Schleswig-Holsteins Innenminister Andreas Breitner wird sich in der Innenministerkonferenz am kommenden Mittwoch in Rostock-Warnemünde für ein Verbot der NPD einsetzen. „“Die Voraussetzungen für ein erfolgreiches Verbotsverfahren sind erfüllt““, sagte Breitner am Donnerstag (29. November) in Kiel. Er forderte seine Amtskollegen auf, geschlossen und entschlossen für ein Verbot der NPD einzutreten. Ein Verbotsantrag sei ein politisches Gebot der Stunde. Die Auseinandersetzung mit den Zielen und Aktivitäten der NPD laufe schon seit Jahren. Er wünsche sich, dass Bundesrat, Bundestag und Bundesregierung einen gemeinsamen Verbotsantrag stellen. „“Dieses klare Bekenntnis zur wehrhaften Demokratie ist überfällig““, sagte der Minister.
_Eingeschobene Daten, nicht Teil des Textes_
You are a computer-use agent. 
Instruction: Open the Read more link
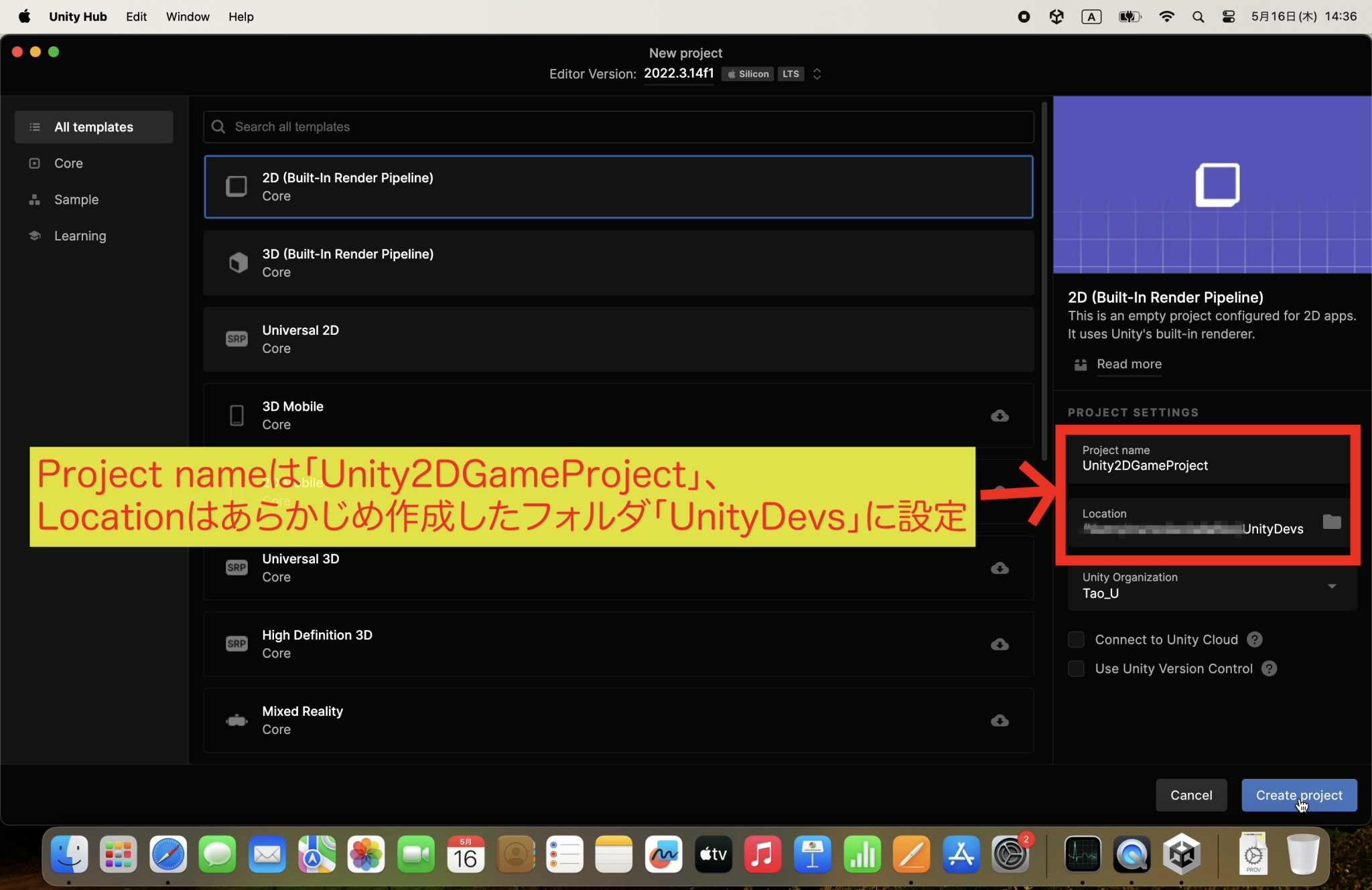click(1128, 364)
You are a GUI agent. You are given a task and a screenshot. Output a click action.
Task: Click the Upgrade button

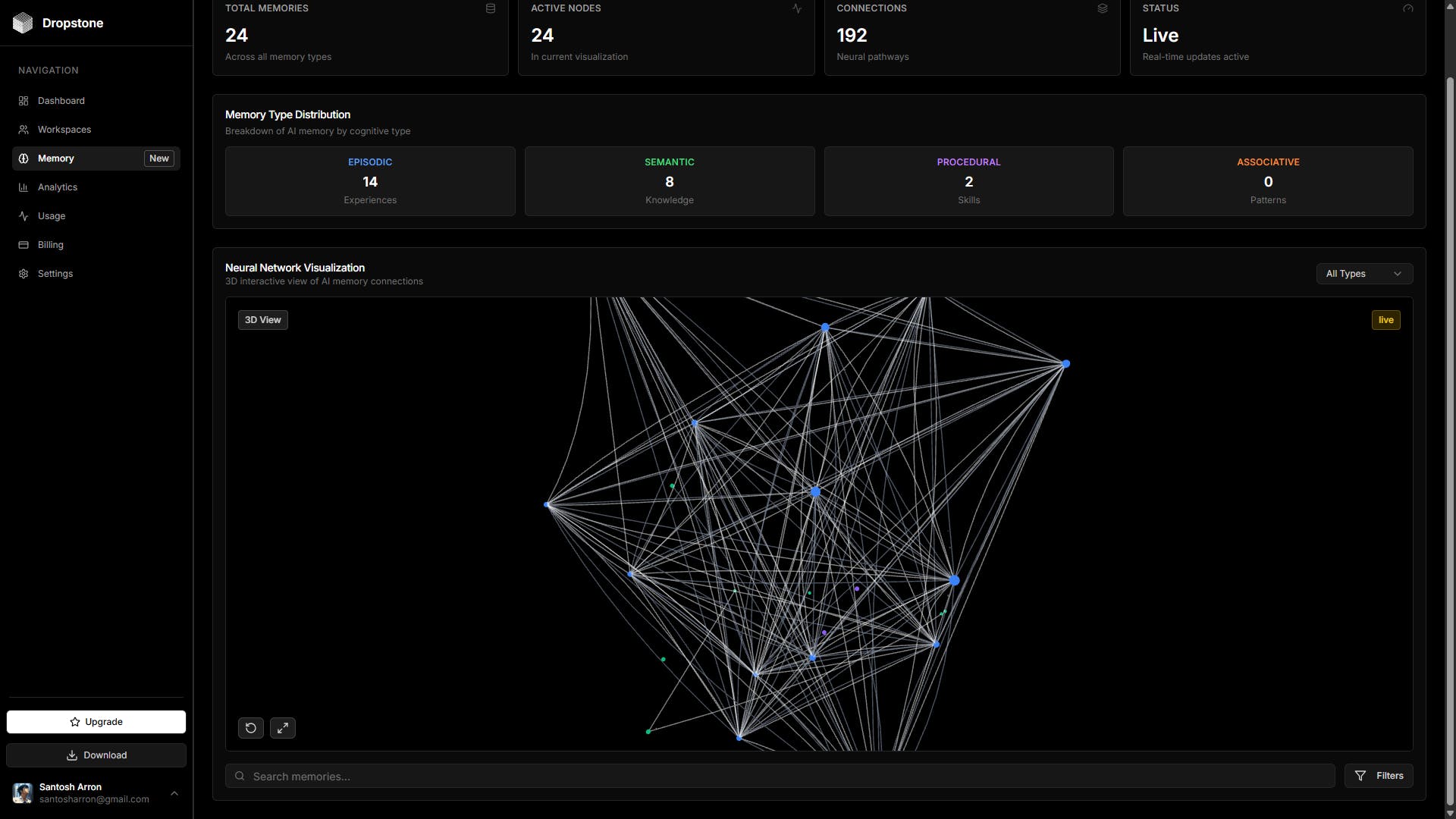[x=96, y=722]
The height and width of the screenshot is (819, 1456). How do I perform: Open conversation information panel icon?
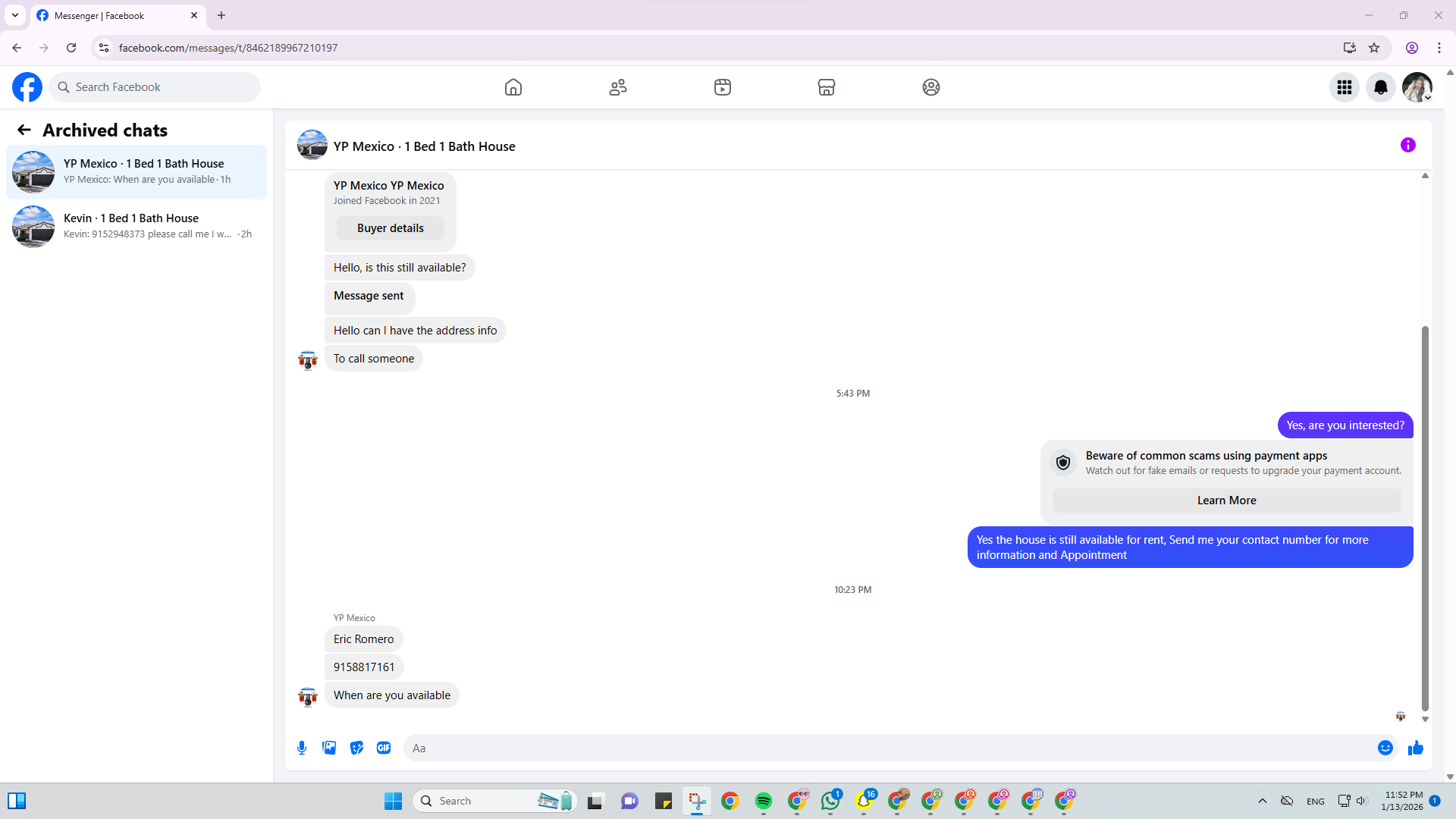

Es reiche auch aus, wenn nur ein Verfassungsorgan vor dem Bundesverfassungsgericht in Karlsruhe klage. „“Das wäre nicht ideal, aber mir ist wichtig, dass es zu einem Verbotsverfahren kommt““, sagte Breitner.

Die NPD trete nicht für die Freiheit des Einzelnen, sondern für eine so genannte Volksgemeinschaft ein, der sich die Interessen der Menschen unterzuordnen haben. Nicht der Gleichheitsgrundsatz, sondern rassistische, menschenverachtende und fremdenfeindliche Gedanken prägten die Überlegungen dieser Partei. Deren Spitzenfunktionäre machten kein Geheimnis daraus, dass sie ein anderes „System“ wollen. Es sei der Partei recht, mit allen zusammenzuarbeiten, die diese Ziele unterstützten. Dazu gehörten auch Neonazis, verbotene rechtsextremistische Organisationen und solche Rechtsextremisten, die die Anwendung von Gewalt zur Lösung der „Systemfrage“ akzeptierten.

Nach Breitners Ansicht erfüllt die NPD die vom Bundesverfassungsgericht für ein Verbot geforderte Voraussetzung einer aktiv-kämpferischen, aggressiven Grundhaltung. „“Diese Formulierung ist nicht mit Gewalttätigkeit gleichzusetzen““, sagte der Minister. Ein planvoll verfolgtes politisches Vorgehen reiche aus. Parteiprogramm, öffentliche Äußerungen von Vorständen und konkretes Handeln der NPD seien eindrucksvolle Dokumente, die deutlich machten: „“Diese Partei ist zutiefst verfassungswidrig und muss verboten werden““, so Breitner.